What the task requires>
Copy out everything from the line containing "How do I perform: Click the gray" down to the line containing "Action: coord(296,15)", keeping each line identical to the material.

Records supplied>
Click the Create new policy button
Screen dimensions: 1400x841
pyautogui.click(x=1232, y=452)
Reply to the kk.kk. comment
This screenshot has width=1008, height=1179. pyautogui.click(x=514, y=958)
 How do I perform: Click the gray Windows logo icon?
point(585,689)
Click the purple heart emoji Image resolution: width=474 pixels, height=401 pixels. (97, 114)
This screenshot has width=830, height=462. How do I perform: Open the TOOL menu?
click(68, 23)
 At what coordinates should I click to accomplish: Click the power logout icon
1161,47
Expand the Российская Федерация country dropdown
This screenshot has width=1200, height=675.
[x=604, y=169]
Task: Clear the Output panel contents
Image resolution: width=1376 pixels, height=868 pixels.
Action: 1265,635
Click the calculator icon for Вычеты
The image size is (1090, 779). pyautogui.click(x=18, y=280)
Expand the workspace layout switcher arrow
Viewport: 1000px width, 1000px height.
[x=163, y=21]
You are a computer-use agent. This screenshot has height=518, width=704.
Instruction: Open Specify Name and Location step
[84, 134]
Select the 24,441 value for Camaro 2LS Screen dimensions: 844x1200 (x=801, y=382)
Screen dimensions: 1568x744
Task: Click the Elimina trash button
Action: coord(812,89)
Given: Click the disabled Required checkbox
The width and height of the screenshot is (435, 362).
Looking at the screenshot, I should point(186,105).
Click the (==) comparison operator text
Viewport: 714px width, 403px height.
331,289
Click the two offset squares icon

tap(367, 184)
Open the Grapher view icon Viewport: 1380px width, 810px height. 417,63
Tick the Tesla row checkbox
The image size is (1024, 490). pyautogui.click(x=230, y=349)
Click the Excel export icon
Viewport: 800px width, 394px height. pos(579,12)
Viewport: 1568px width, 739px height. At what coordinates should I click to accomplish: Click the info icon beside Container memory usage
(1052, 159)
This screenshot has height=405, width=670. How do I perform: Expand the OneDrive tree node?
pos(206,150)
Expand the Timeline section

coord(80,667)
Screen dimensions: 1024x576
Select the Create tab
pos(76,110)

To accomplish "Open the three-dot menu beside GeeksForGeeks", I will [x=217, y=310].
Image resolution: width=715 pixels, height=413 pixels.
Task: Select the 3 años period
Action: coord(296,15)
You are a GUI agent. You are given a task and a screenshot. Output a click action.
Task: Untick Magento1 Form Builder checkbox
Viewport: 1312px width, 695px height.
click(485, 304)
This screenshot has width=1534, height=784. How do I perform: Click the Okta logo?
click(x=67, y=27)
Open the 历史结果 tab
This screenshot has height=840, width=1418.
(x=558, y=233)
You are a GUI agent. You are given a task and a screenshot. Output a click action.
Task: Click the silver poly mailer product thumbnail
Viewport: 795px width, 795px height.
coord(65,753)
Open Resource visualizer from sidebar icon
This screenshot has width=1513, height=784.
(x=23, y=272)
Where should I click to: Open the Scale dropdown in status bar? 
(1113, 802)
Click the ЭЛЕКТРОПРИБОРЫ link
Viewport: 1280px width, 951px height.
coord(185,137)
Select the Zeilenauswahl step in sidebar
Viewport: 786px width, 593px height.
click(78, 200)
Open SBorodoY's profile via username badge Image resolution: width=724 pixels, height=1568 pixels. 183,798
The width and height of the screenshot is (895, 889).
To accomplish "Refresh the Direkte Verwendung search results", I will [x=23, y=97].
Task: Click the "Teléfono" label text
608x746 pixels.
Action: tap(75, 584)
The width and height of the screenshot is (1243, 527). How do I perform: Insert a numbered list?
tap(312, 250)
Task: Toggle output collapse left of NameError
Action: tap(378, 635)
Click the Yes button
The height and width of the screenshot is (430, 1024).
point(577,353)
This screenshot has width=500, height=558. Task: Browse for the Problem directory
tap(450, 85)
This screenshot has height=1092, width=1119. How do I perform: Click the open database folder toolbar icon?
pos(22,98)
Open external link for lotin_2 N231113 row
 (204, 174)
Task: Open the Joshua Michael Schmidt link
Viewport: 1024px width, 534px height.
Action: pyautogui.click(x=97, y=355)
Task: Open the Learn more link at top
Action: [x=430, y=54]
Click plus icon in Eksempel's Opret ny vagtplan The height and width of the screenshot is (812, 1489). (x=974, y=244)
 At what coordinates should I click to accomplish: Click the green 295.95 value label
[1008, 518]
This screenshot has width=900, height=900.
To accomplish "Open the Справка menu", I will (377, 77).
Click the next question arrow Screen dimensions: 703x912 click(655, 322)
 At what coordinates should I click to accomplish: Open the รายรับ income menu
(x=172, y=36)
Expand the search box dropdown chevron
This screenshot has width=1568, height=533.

Task solution>
 How do I perform: Click the gray Windows logo icon?
point(585,689)
Click the purple heart emoji Image resolution: width=474 pixels, height=401 pixels. (97, 114)
This screenshot has width=830, height=462. How do I perform: Open the TOOL menu?
click(68, 23)
 At what coordinates should I click to accomplish: Click the power logout icon
1161,47
Expand the Российская Федерация country dropdown
This screenshot has width=1200, height=675.
[x=604, y=169]
Task: Clear the Output panel contents
Image resolution: width=1376 pixels, height=868 pixels.
Action: 1265,635
Click the calculator icon for Вычеты
The image size is (1090, 779). pyautogui.click(x=18, y=280)
Expand the workspace layout switcher arrow
Viewport: 1000px width, 1000px height.
[x=163, y=21]
You are a computer-use agent. This screenshot has height=518, width=704.
Instruction: Open Specify Name and Location step
[84, 134]
Select the 24,441 value for Camaro 2LS Screen dimensions: 844x1200 (x=801, y=382)
Screen dimensions: 1568x744
Task: Click the Elimina trash button
Action: coord(812,89)
Given: Click the disabled Required checkbox
The width and height of the screenshot is (435, 362).
Looking at the screenshot, I should point(186,105).
Click the (==) comparison operator text
Viewport: 714px width, 403px height.
331,289
Click the two offset squares icon

tap(367, 184)
Open the Grapher view icon Viewport: 1380px width, 810px height. 417,63
Tick the Tesla row checkbox
The image size is (1024, 490). pyautogui.click(x=230, y=349)
Click the Excel export icon
Viewport: 800px width, 394px height. pos(579,12)
Viewport: 1568px width, 739px height. At what coordinates should I click to accomplish: Click the info icon beside Container memory usage
(1052, 159)
This screenshot has height=405, width=670. How do I perform: Expand the OneDrive tree node?
pos(206,150)
Expand the Timeline section

coord(80,667)
Screen dimensions: 1024x576
Select the Create tab
pos(76,110)

To accomplish "Open the three-dot menu beside GeeksForGeeks", I will [x=217, y=310].
Image resolution: width=715 pixels, height=413 pixels.
Task: Select the 3 años period
Action: coord(296,15)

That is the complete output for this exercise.